TRIBUNE LIBRE: À Stanstead, l’assurance de la honte

Une pelle mécanique, une immense pelle mécanique jaune vient de jeter par terre, le 27 octobre dernier, une portion importante d’un des plus beaux immeubles des Cantons de l’Est : le couvent en briques rouges des Ursulines de Stanstead.

L’entreprise qui a acquis ces lieux pour en transformer une partie en résidence pour personnes âgées affirme que cette démolition a été réalisée «pour la sécurité de nos résidents et pour une question d’assurance». Le Manoir Stanstead, lit-on dans son communiqué, sans plus de précision, «n’avait pas d’autre choix que de faire la démolition d’une partie du bâtiment».

Pas d’autre choix, vraiment?

En sommes-nous rendus là, dans nos villes et nos villages, c’est-à-dire à raser les plus belles traces de notre passé commun, au nom des assurances? Ces pauvres petites assurances de notre présent nous promettent des vies sans lendemain puisque tout semble désormais fait pour que nous nous trouvions coupés de notre passé. Plus de passé, par mesure de sécurité! Voilà le chemin le plus certain de finir tous écrasés dans l’engourdissement d’un présent où personne ne saura plus d’où il vient, tout en privant notre environnement des traces de ce que nous aurons réalisé de plus beau.

La direction du Manoir Stanstead, pour mieux se justifier de cette destruction autorisée par la Municipalité, a indiqué sur Facebook qu’elle allait installer, à la place du bâtiment, «un étang avec plantes aquatiques et poissons ainsi qu’une terrasse afin que les résidents puissent voir ce qui se passe en ville». Est-ce bien ce qu’on peut une vision d’avenir au milieu d’une municipalité comme Stanstead?

Il y a encore pire dans cette histoire quand on prend la peine de considérer d’un peu plus loin la place et le rôle de cet immeuble patrimonial dans sa communauté. Stanstead souffre de plusieurs problèmes sociaux documentés, dont un des taux de décrochage scolaire les plus importants au Québec.

Manque de vision

Le triste sort réservé aujourd’hui au couvent des Ursulines de Stanstead illustre avant tout le manque de vision de notre société en matière d’aménagement du territoire de son manque de conscience des richesses dont elle devrait être en droit de profiter.

Lorsque les religieuses quittent Stanstead en 2004, elles laissent derrière elle une institution scolaire de renom qui a contribué à éduquer des générations de jeunes filles. Pourquoi ne pas en profiter?

L’architecture de son immeuble historique ne se compare en rien aux écoles basses de béton qui constituent désormais le lot quotidien des enfants québécois sur les bancs de leurs écoles du ministère de l’Éducation. Chez les Ursulines, voici plutôt des classes installées au milieu de riches boiseries en chêne. On trouve là une belle bibliothèque commune. Un magnifique gymnase moderne, lequel constitue d’ailleurs un ajout récent à l’ensemble architectural. Sans parler d’une remarquable chapelle historique qui, peu importe si on est croyant ou non, force l’admiration de quiconque. Autour de cet immeuble élégant, des jardins fleuris, des espaces verts, un cours pour les jeux des enfants. On sait bien, depuis longtemps, que la qualité et la majesté des lieux ont des effets importants sur la transmission des savoirs. Pourquoi ne pas avoir su profiter de ceux-ci collectivement?

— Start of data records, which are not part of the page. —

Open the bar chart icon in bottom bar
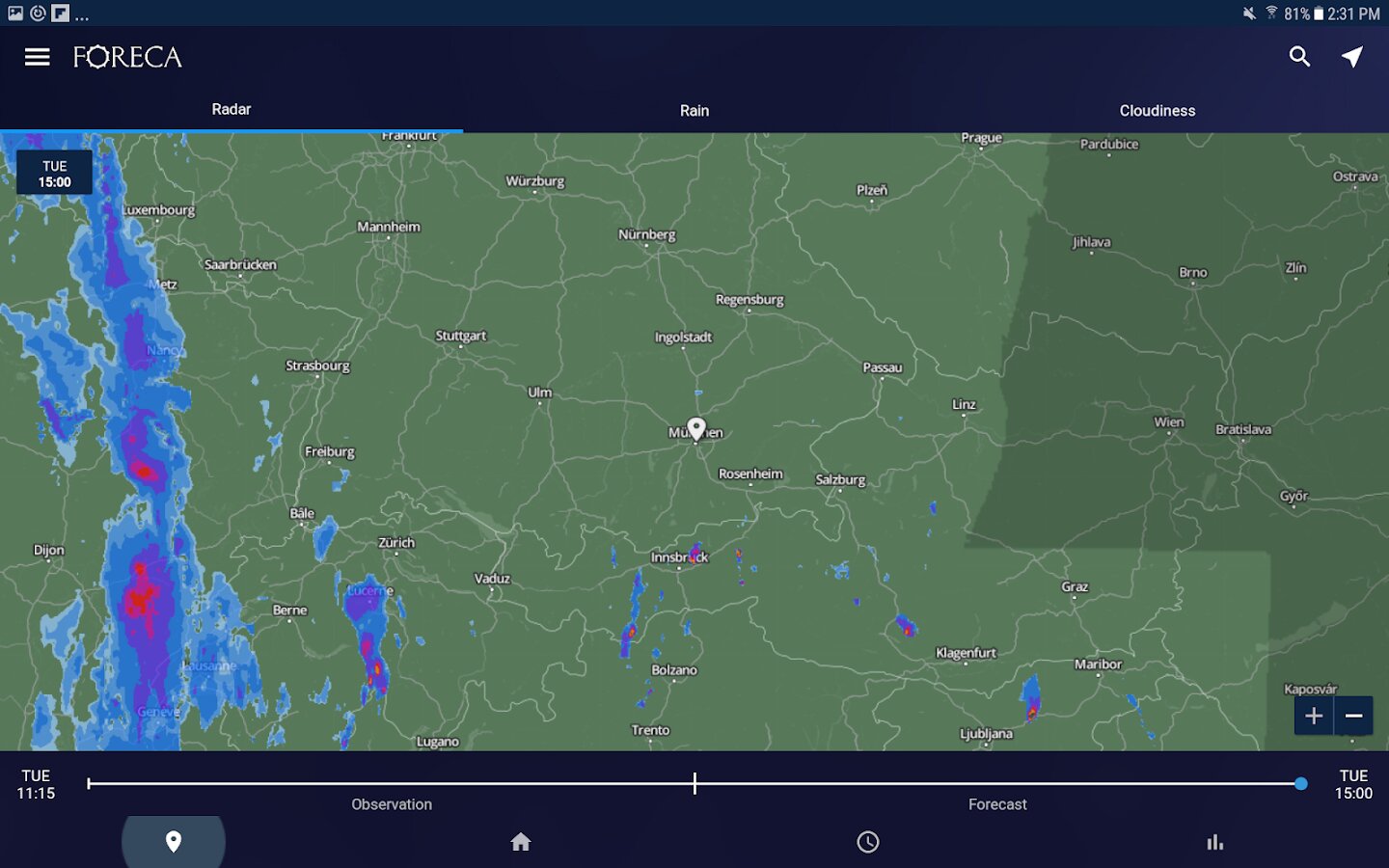 coord(1215,842)
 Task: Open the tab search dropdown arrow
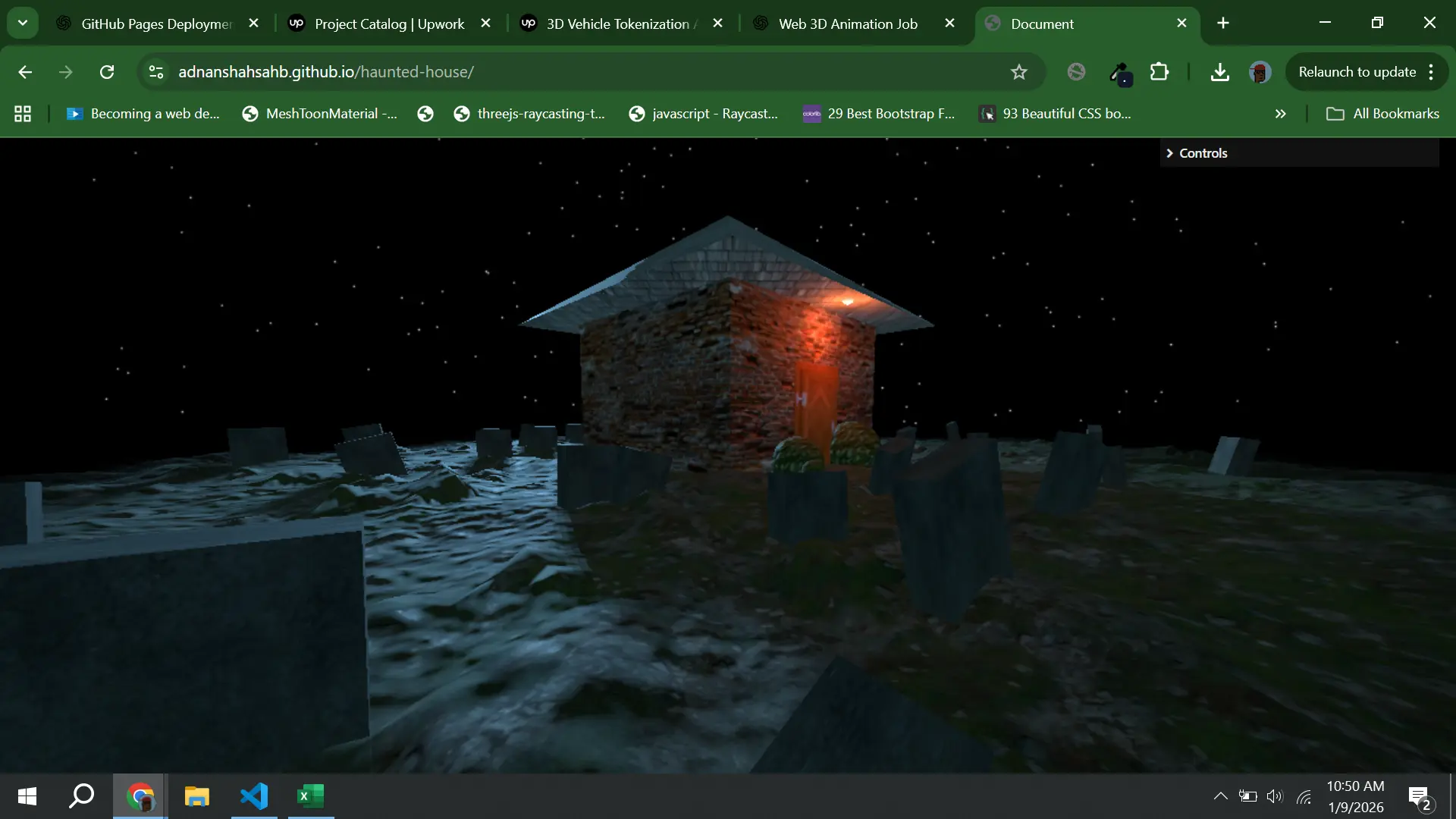(x=23, y=23)
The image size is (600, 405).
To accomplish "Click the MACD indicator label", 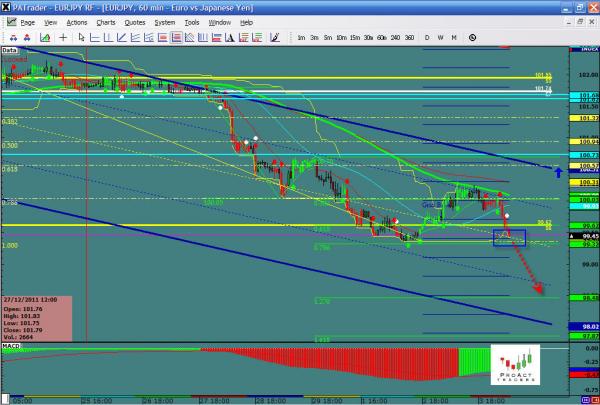I will click(11, 349).

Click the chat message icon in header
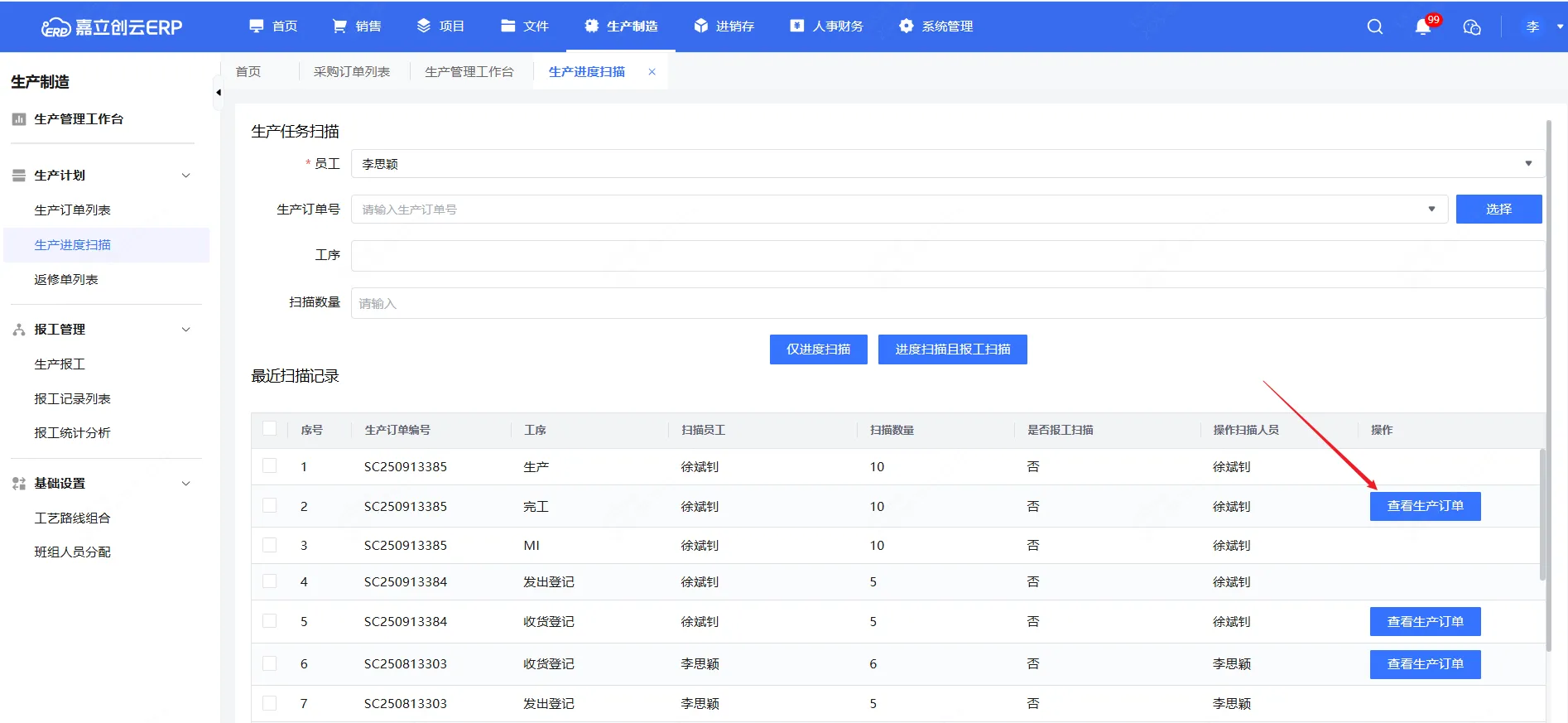click(x=1471, y=27)
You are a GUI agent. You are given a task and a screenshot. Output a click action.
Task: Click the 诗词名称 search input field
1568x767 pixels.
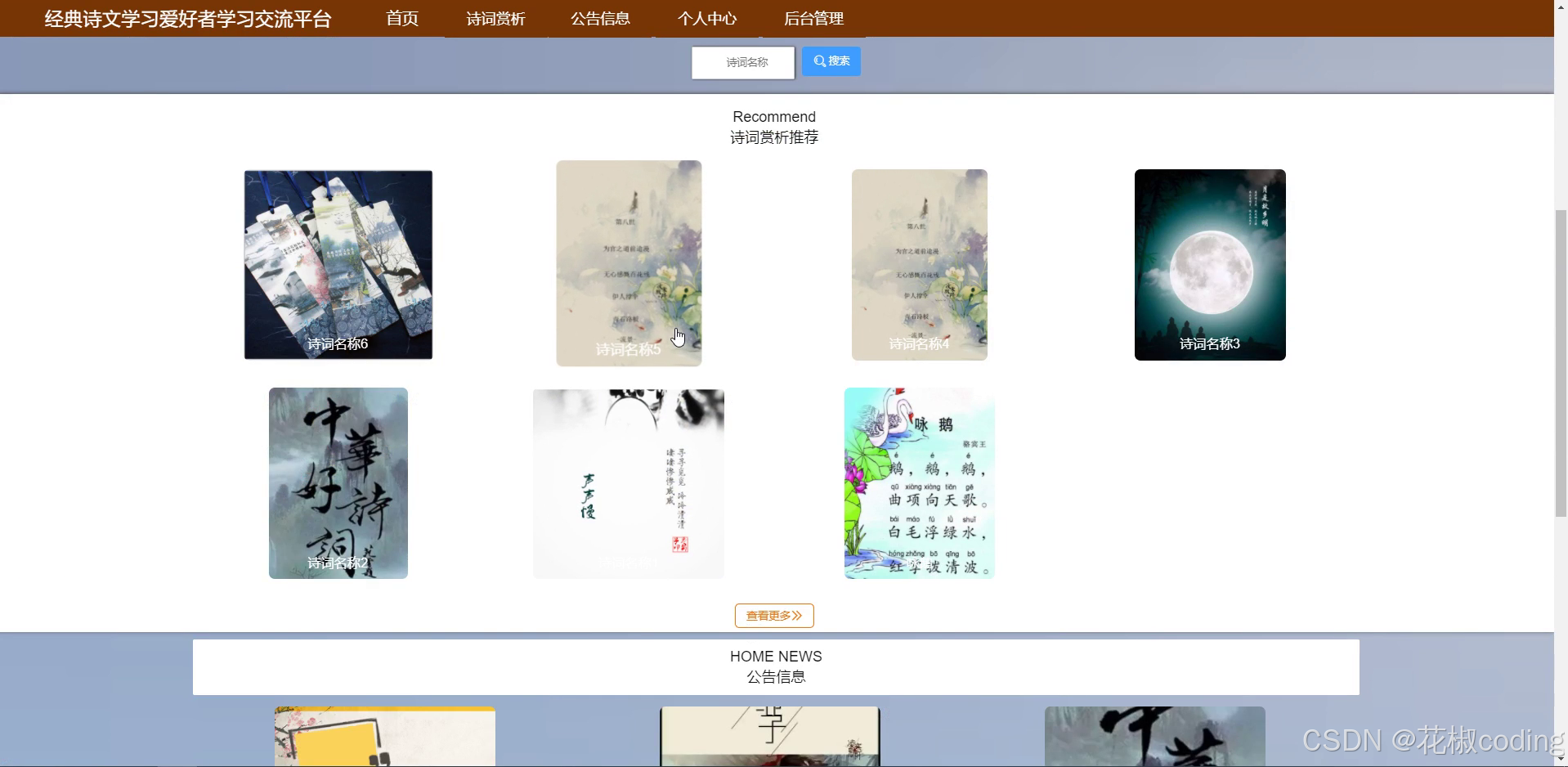coord(742,62)
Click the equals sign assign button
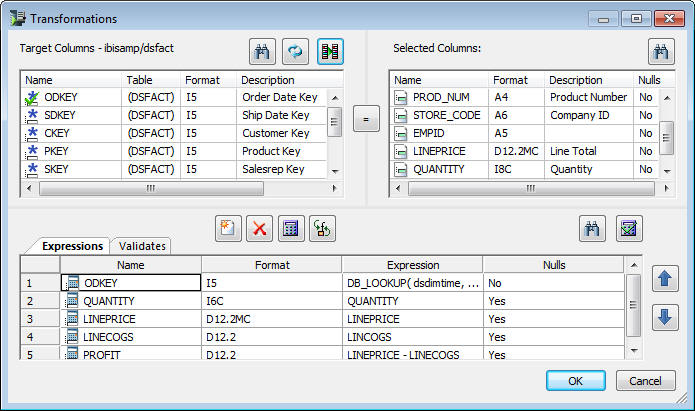The height and width of the screenshot is (411, 695). coord(366,119)
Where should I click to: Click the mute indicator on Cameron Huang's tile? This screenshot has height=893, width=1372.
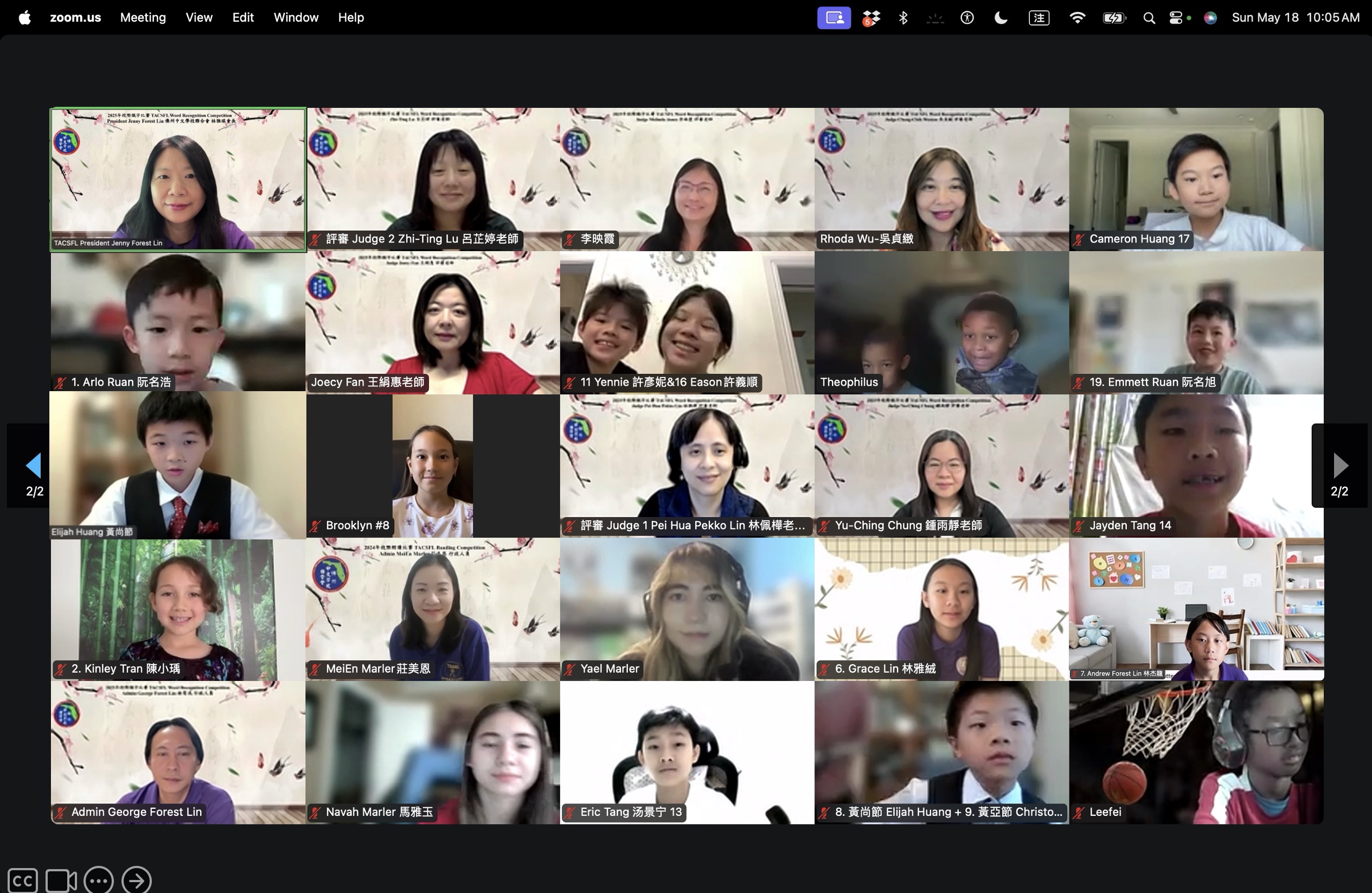(1079, 239)
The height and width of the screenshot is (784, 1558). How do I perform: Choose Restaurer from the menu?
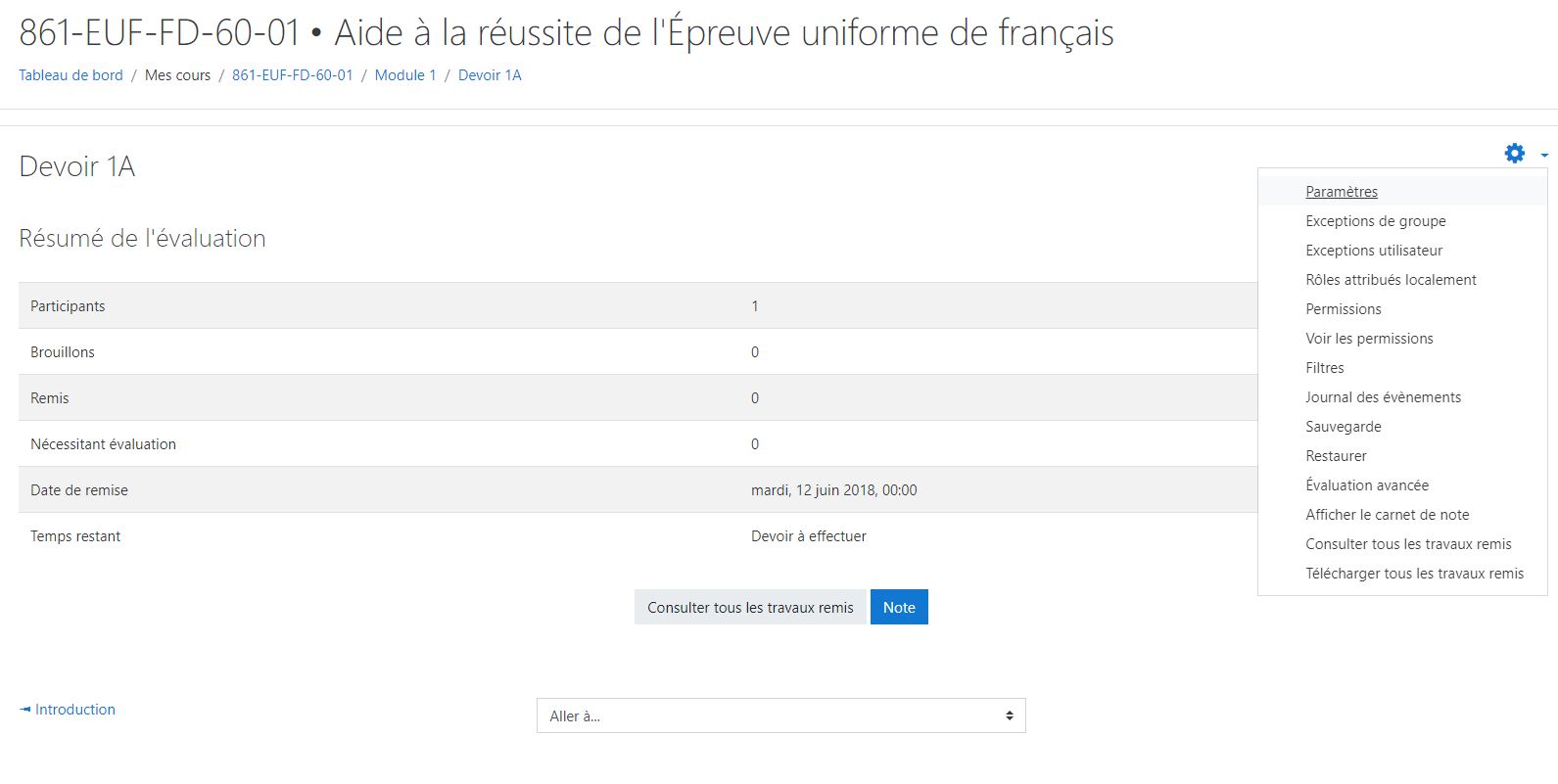click(1336, 456)
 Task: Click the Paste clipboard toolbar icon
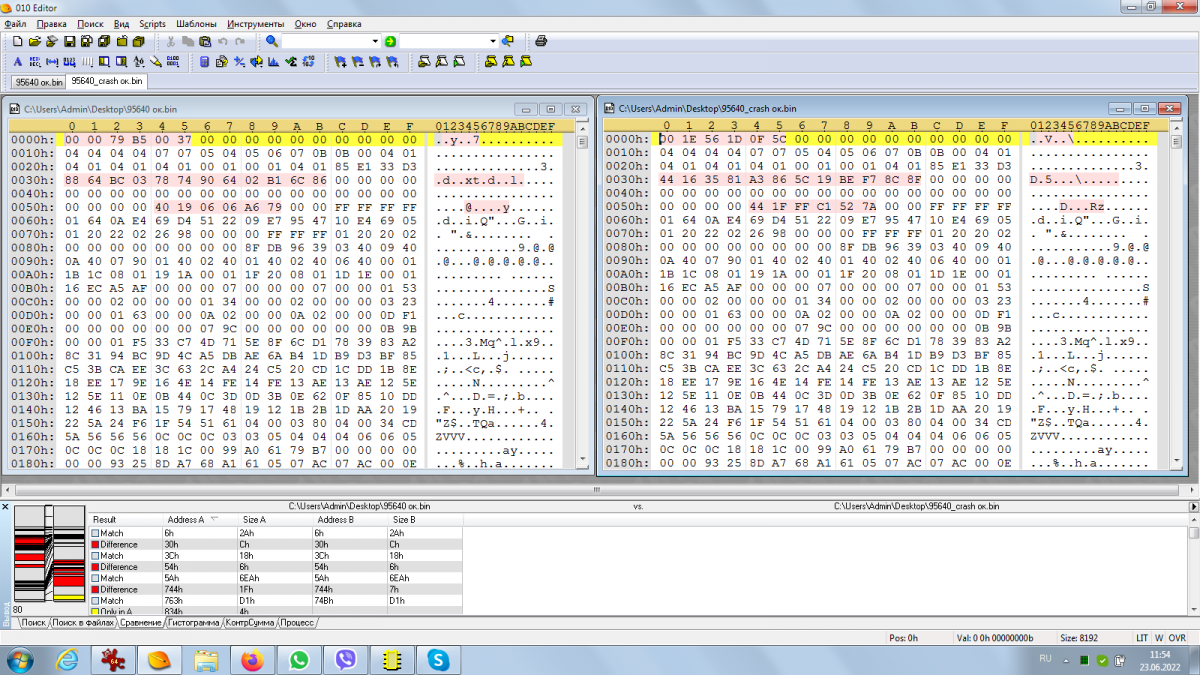pyautogui.click(x=205, y=42)
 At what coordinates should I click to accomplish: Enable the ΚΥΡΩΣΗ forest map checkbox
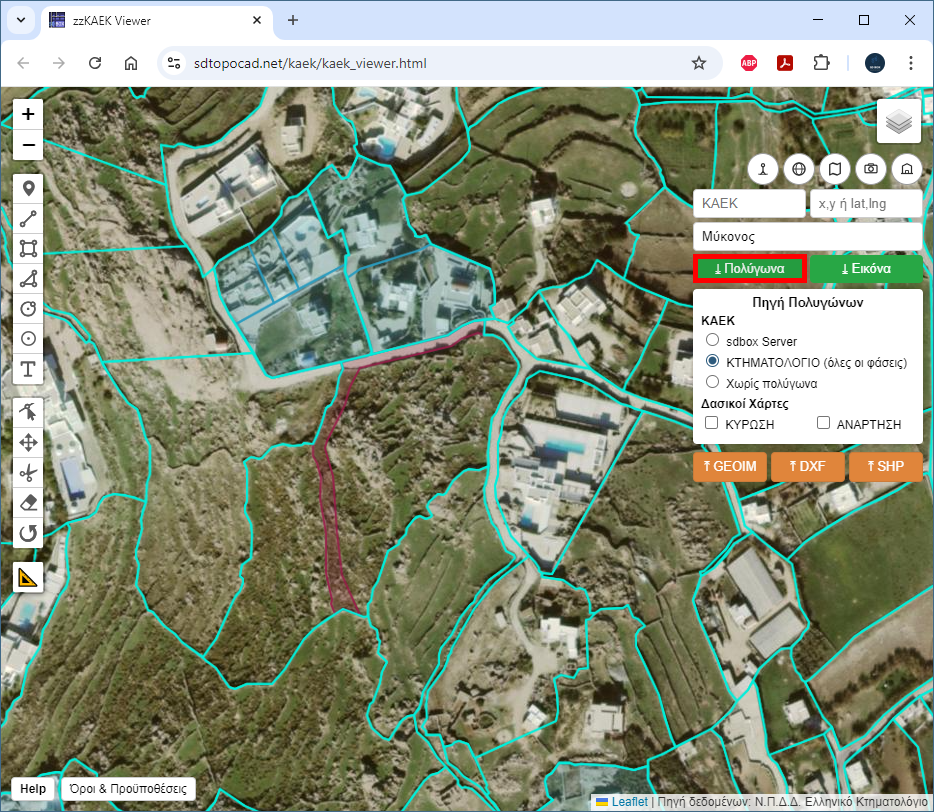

Tout près de là, à quelques mètres en fait, une de nos malheureuses écoles primaires, baptisée Jardins-Des-Frontières. Là, il n’y a pas de gymnase, pas de boiseries, pas de jardin, pas de chapelle ancienne, pas de vraie bibliothèque. Les enfants y sont entassés dans des locaux sans âme. Comment diable une société peut-elle se priver de ce qu’elle a elle-même financé du côté des religieuses, en se contentant de si peu par la suite, se fermant les yeux devant la richesse qui se trouve accessible, au bout de son nez, là, de l’autre côté de la rue?

Si le couvent des Ursulines était si beau, si riche, si plein de promesses pour des enfants en âge d’apprendre, cela ne tombait pas du ciel. Nous avons financé tout cela collectivement. Par des dons à l’Église, mais aussi par le fait que les communautés religieuses ne paient pas d’impôt. Cela dit sans vouloir ne rien enlever, bien entendu, au dévouement réel de générations de religieuses parfois extraordinaires.

L’aile sud du couvent de Stanstead est devenue un centre pour personnes âgées, à l’heure tragique où celles-ci sont les premières menacées par la Covid-19. Quand une ville manque à ce point de respect envers son patrimoine le plus éclatant, c’est non seulement au passé de ces personnes âgées qu’elle fait affront, mais aussi en l’avenir de sa jeunesse.